** Opening Raw data block **

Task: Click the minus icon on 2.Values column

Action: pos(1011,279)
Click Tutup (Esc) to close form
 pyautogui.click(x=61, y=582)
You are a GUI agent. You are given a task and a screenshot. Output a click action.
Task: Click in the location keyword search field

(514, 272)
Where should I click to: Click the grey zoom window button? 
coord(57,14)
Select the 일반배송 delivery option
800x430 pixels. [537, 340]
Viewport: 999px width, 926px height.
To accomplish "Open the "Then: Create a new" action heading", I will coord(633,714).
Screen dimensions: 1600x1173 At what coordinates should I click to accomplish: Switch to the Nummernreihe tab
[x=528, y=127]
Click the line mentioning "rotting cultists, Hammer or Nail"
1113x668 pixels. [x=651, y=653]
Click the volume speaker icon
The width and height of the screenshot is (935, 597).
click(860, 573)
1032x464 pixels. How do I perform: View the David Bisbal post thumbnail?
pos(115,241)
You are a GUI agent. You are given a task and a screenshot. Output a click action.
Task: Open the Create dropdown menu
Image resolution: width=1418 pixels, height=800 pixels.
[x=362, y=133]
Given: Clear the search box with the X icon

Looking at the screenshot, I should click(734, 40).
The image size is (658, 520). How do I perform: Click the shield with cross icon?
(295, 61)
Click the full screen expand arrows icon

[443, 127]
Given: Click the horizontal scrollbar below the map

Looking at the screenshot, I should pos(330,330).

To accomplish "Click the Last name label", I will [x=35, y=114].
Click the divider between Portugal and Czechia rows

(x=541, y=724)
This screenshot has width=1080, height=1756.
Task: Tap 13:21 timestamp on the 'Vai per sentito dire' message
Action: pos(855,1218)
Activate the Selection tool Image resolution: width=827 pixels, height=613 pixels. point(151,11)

** Closing Raw data block **

Assigned task: One number is the whole answer: how many lines in the records contain "will".

Answer area: 2